Where a young girl’s pink Mini Mouse watch strap might have been, her skin had changed from a pale hue to an angry inflamed septic red. Where the ball of her thumb should have been, the skin had torn as if she’d been stabbed by a serrated blade, and dark rivulets of blood were trickling from the wound.
The ragged flesh of the cut moved with a will of its own, parting like theatre curtains as something bulged and pushed its way forward. He could see it emerging, a growth small and lumpy. For a second he thought he was witnessing the knobbly end of her ulna bone pushing through.
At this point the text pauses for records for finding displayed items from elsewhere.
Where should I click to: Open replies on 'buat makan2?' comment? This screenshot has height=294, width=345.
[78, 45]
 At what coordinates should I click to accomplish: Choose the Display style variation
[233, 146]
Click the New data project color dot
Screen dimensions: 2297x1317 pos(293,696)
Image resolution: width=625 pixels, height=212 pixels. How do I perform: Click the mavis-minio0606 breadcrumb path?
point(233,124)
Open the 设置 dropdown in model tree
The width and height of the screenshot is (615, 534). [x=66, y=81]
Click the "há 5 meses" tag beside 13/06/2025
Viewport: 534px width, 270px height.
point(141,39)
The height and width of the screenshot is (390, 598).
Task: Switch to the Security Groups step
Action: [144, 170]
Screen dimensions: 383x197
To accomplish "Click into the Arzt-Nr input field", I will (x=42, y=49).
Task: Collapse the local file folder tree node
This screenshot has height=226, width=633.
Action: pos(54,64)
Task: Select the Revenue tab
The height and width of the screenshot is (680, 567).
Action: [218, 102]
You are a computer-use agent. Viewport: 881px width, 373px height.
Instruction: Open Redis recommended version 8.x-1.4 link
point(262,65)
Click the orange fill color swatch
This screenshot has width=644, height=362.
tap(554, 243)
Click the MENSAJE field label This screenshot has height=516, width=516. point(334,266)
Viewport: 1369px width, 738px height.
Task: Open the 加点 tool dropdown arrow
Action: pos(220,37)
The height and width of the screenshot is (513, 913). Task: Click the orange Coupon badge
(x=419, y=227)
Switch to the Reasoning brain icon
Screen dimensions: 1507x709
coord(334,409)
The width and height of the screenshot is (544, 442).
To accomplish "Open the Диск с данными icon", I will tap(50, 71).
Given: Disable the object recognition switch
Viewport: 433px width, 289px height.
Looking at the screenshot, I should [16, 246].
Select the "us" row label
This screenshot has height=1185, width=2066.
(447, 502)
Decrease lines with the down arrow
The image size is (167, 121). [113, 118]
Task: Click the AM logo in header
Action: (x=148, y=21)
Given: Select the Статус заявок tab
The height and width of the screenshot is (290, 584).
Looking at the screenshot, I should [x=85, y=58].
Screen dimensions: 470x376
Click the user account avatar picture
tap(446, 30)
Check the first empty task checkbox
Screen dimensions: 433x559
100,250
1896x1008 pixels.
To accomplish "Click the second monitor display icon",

He’d seen something like that during a rugby game once: a shattered knee cap and the shards of a femur poking through the skin.
The thing emerged from the wound and continued extending towards his face. He struggled under the girl’s small hand, but she was surprisingly strong.
Another figure came into view. It was Dr Hahn. ‘Don’t resist,’ she said. ‘You need to sit very still, Major Everett.’
The bloody protuberance unfolded, flower-like, in turn giving birth to a tiny spine that glistened cleanly and swept forward to rest just a few centimetres short of his bulging eyes.